Many of those same people, he added, previously served in Bosnia helping with that country's reconstruction.
"It's amazing the capabilities the military has," Hostetler said.
Up-to-date training is vital. One of Global Health Affairs' main projects at the Rabia Balkhi Women's Hospital, he noted, is establishing the maternal and child health teaching clinic, a medical residency program.
HHS had hoped to start the program last year, but "the depths of the problems of the hospital have been greater than we originally envisioned," Bhat said.
HHS and officials from the Centers for Disease Control and Prevention (CDC) discovered through assessments the agencies conducted last year that before they could implement a residency training program, senior physicians at the hospital needed to be trained in up-to-date medical methods of care, he said.
"In the assessments, we realized that one of the glaring deficiencies . . . is that the physicians had not had the benefit of continuing medical education," he said. "The medicine they are practicing and teaching to their younger physicians was hopelessly, hopelessly outdated. Plus, they had a significant lack of equipment as well as trained staff and drugs to work with."
A training program for the attending physicians that had intended to be a "refresher course to get them up to speed" turned out to be "a lot more training than we anticipated," Bhat said.
Many of the hospital's physicians did not have sufficient medical school training and lacked "a strong understanding of the basic sciences behind what they were doing," he said. "So they didn't know why they were doing what they were doing, and when something went wrong they didn't understand how to respond. In addition, we realized that the hospital itself is really hobbled by numerous infrastructural and administrative problems; things that you wouldn't necessarily discover when you're just kind of taking a tour of the place."
Infrastructure matters. The hospital lacked a maintenance staff, Bhat said, which was one reason that led to the sewer system problems.
"There was no good mechanism for getting rid of waste, especially biohazardous waste," he said. "So we realized in order to have a quality training program we needed to have a higher quality environment in which to work in. We needed to have a more smoothly running hospital."
The Department of Defense is overseeing a maintenance contract for the hospital, Bhat said.
The facility also did not have a record-keeping system, he noted.
CDC is helping the hospital develop a "rudimentary record-keeping system," Bhat said, and the agency is also helping the health care staff develop standardized procedures for maternal and infant care. CDC is also studying infant and maternal mortality rates.
Two consultant hospital administrators from the Department of Veterans Affairs and IHS obstetric and gynecology specialists and engineering consultants are assisting with various projects at Rabia Balkhi, Hostetler said. The facility will serve as a model for Afghanistan's other hospitals, he added.
HHS is hoping to have the residency program implemented before the end of the year, Bhat said.

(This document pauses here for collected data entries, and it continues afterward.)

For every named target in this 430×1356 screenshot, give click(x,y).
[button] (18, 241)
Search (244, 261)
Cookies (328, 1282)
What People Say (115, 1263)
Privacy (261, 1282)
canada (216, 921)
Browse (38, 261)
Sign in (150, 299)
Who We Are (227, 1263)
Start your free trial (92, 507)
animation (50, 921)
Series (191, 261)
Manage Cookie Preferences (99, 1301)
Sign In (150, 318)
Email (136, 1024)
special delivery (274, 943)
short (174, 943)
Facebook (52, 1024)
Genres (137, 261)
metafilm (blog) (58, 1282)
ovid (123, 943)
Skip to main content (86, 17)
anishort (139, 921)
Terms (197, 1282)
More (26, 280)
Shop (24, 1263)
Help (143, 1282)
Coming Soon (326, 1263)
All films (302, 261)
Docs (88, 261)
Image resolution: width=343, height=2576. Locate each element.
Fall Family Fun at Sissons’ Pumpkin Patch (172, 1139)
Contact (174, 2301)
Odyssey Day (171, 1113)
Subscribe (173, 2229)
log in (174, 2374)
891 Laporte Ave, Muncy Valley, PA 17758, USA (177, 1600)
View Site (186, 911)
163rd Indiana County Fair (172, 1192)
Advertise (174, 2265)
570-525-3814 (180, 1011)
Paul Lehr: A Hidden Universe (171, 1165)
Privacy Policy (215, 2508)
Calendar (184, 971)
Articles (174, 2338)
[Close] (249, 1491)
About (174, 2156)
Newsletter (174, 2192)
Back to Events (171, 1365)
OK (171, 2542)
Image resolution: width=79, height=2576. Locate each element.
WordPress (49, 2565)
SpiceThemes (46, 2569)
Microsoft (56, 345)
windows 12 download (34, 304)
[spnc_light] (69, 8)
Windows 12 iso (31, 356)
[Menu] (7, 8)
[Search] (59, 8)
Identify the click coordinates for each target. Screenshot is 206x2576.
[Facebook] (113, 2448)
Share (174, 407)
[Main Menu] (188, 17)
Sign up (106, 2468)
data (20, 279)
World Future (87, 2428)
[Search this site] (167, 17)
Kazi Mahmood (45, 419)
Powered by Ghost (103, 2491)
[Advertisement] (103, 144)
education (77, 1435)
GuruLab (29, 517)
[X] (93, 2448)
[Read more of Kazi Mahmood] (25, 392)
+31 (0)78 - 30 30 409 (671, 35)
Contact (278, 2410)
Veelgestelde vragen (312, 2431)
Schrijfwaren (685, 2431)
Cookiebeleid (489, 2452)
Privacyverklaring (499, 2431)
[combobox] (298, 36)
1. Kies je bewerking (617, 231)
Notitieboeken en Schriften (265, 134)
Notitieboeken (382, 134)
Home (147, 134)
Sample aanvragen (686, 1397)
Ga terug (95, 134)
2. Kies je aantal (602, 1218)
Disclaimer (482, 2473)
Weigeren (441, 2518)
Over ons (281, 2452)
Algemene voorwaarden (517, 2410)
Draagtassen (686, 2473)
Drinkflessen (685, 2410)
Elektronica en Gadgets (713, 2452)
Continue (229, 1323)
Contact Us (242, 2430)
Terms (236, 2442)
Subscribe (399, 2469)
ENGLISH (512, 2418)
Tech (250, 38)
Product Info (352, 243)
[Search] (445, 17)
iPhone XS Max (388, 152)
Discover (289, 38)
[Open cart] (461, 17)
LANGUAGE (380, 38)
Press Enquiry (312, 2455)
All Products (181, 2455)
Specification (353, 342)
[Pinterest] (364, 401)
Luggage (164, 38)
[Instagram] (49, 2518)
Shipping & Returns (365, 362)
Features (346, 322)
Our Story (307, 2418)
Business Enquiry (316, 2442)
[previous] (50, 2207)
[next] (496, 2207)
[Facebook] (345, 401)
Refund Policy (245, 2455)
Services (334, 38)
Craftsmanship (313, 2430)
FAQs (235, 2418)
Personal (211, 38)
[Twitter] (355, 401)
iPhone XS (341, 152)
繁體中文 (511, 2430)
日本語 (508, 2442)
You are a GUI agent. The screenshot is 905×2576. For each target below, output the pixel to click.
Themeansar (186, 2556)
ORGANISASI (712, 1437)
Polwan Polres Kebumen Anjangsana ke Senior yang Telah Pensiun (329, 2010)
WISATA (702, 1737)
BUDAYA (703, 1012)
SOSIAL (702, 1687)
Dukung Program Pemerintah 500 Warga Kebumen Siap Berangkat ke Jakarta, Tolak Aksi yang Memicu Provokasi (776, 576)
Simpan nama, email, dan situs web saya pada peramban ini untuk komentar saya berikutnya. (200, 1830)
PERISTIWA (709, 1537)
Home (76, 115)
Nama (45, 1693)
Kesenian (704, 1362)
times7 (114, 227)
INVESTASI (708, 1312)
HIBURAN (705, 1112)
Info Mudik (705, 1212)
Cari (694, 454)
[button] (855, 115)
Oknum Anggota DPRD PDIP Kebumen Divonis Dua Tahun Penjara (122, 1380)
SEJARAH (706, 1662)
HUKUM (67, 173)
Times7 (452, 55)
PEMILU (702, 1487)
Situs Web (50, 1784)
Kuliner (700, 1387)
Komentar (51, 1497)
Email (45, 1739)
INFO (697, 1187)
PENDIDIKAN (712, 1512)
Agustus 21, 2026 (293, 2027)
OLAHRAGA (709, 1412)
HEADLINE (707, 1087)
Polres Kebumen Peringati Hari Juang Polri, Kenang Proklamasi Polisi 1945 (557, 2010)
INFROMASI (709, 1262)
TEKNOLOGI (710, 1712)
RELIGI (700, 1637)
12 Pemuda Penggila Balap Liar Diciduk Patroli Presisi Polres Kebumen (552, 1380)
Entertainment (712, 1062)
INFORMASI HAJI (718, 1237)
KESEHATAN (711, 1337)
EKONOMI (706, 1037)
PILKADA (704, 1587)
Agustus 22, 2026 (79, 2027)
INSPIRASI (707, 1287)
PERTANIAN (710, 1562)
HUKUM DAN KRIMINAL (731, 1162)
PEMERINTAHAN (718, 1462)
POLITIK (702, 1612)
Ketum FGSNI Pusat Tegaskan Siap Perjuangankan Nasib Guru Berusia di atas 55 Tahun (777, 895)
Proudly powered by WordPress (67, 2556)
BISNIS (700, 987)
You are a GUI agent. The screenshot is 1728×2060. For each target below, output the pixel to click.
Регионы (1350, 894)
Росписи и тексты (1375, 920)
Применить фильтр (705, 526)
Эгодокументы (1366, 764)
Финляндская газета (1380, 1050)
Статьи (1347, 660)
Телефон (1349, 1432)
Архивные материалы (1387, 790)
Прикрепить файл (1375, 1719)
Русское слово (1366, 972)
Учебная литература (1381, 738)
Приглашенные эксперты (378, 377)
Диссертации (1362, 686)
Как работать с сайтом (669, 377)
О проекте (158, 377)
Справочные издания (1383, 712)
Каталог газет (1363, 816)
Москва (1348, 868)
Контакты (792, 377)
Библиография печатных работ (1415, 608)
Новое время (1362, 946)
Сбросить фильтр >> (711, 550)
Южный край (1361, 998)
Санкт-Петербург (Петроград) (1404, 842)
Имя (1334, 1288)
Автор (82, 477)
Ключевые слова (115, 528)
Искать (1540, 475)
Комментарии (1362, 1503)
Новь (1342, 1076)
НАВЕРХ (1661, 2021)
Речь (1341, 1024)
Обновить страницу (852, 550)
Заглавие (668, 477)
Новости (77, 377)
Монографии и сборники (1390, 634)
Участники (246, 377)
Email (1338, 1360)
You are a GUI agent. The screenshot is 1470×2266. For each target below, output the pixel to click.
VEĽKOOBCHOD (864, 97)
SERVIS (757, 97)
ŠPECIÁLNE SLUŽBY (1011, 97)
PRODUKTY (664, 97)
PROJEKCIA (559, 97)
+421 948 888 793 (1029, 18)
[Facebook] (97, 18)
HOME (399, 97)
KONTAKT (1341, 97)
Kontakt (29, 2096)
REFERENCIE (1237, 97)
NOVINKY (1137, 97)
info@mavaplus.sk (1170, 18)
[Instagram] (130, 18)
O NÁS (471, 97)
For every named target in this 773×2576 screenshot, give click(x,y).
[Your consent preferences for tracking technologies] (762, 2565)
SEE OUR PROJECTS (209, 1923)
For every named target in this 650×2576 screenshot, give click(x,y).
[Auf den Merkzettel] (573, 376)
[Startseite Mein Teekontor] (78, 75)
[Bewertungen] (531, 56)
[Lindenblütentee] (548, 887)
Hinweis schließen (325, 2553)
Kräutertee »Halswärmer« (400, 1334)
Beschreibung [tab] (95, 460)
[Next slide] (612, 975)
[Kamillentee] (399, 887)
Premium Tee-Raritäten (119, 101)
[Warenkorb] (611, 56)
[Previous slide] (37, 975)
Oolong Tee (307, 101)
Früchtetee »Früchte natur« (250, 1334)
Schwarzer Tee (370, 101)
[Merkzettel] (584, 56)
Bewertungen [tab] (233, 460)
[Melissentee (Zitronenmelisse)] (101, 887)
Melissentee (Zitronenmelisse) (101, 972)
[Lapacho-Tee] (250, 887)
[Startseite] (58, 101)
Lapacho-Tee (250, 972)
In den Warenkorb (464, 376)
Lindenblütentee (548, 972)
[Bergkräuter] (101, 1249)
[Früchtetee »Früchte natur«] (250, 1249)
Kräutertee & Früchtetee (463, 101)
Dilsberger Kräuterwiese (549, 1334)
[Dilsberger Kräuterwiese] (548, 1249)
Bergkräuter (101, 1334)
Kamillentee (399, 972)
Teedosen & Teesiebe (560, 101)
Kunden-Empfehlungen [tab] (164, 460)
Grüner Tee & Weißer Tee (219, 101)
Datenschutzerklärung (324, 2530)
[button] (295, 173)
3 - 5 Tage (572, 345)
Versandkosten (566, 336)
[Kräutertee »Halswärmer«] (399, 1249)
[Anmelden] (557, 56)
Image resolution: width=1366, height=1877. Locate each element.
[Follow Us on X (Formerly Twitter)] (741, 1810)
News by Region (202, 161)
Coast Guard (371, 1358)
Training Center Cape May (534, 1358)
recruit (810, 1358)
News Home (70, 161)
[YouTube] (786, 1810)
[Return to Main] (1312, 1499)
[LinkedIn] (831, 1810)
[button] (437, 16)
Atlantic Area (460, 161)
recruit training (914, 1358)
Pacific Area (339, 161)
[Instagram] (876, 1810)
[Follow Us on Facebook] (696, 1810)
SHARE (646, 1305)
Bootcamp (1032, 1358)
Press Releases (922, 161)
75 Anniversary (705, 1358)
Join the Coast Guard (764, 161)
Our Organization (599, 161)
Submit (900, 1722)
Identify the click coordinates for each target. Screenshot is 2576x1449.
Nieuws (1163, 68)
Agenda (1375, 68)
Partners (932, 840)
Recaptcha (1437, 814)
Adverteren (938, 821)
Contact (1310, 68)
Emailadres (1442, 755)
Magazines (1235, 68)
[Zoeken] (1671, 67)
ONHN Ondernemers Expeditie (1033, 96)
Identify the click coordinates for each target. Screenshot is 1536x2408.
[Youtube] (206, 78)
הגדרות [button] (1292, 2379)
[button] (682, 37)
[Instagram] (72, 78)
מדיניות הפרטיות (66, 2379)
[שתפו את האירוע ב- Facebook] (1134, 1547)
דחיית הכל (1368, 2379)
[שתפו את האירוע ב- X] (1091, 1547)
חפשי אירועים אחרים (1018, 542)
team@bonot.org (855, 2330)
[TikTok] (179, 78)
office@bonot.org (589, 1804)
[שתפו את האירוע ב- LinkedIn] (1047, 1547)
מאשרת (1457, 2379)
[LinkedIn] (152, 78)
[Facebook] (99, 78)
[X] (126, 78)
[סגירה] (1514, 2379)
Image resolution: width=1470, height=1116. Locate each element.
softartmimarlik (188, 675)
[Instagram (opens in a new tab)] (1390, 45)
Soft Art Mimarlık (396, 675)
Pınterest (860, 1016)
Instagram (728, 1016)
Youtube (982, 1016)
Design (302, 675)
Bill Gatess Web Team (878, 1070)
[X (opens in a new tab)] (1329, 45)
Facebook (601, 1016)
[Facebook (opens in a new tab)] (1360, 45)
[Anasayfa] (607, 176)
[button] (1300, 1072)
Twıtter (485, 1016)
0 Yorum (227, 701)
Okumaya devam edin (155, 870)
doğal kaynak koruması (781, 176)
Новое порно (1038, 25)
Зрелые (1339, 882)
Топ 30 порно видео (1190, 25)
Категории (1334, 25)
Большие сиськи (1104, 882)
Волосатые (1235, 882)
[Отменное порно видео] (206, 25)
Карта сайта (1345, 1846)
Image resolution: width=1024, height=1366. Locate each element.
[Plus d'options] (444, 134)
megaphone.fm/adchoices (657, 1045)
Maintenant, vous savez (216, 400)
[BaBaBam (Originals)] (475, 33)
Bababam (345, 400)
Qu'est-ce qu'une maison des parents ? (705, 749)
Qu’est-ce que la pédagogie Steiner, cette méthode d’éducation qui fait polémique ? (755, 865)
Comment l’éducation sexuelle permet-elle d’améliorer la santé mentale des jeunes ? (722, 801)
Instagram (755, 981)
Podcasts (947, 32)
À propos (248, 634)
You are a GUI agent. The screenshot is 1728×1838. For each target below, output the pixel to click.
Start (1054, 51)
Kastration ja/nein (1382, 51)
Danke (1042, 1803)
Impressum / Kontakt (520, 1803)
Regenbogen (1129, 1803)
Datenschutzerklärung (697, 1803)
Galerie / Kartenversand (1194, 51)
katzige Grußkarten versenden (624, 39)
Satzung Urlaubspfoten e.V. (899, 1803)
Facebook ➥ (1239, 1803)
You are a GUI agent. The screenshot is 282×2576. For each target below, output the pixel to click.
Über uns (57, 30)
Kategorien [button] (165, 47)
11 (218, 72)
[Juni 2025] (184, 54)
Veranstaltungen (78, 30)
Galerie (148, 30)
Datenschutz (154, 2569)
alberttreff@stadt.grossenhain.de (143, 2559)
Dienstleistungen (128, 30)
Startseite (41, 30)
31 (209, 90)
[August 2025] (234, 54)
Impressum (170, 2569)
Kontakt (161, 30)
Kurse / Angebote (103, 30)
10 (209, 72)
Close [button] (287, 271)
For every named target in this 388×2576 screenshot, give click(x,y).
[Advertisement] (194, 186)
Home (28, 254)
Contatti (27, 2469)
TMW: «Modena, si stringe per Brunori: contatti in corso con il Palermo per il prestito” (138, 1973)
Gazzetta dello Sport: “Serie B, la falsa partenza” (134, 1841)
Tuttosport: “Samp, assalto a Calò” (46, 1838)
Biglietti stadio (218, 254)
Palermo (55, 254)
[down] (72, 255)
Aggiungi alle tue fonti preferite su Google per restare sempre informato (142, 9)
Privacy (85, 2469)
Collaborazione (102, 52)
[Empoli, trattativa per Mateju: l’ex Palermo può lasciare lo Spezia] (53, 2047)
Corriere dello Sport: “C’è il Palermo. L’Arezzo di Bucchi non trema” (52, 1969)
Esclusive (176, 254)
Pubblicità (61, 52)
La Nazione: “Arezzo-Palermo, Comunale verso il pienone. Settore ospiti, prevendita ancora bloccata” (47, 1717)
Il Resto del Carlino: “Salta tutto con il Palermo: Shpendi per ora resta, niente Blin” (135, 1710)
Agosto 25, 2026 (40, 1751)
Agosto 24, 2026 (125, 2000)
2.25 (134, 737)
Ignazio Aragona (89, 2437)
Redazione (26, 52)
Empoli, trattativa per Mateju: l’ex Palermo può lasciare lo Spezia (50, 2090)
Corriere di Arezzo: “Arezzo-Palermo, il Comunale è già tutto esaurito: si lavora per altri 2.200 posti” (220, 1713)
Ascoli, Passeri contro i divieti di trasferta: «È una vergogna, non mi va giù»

Providing pharmacy services. In his role as an adviser to the Afghani government, Hostetler is working with the health ministry's hospital group to develop a comprehensive health care plan.
"We're defining the types of hospitals and what services will be provided at those hospitals and a referral system that would meet the needs of people that have a higher degree of care needs," Hostetler said.
During his first meeting with the ministry's hospital group, he noticed that a vital type of service was missing from the plan: pharmacy services.
Hostetler said his first recommendation was to add pharmacy services for all hospitals, "and it was immediately adopted by the group."
Primary care services. In his senior adviser role, Hostetler will also help develop a plan for the country's primary care services.
One goal the country has established so far, he noted, is that, "within 12 months, 600,000 children under the age of five years will have access to health care less than a four-hour walk" from home.
"There will be a lot of children that are going to be walking."